* THE EXERCISE:
Put the records below into a numbered list, one line per item, leaving out blank lines and the pictures.

* EXERCISE MATERIALS:
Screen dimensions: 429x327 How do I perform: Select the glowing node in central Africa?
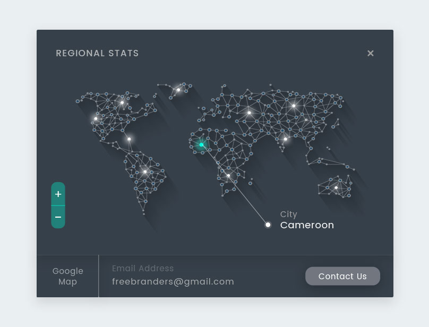(x=228, y=175)
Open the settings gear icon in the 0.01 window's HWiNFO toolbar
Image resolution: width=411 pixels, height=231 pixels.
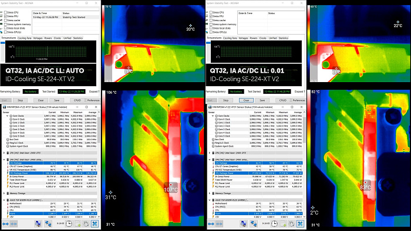(x=291, y=224)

* RESULT FOR THIS EXERCISE:
1. Screen dimensions: 429x327 How do I perform: Select the glowing node in central Africa?
2. (x=228, y=175)
3. Open the settings gear icon in the 0.01 window's HWiNFO toolbar
4. Image resolution: width=411 pixels, height=231 pixels.
5. (x=291, y=224)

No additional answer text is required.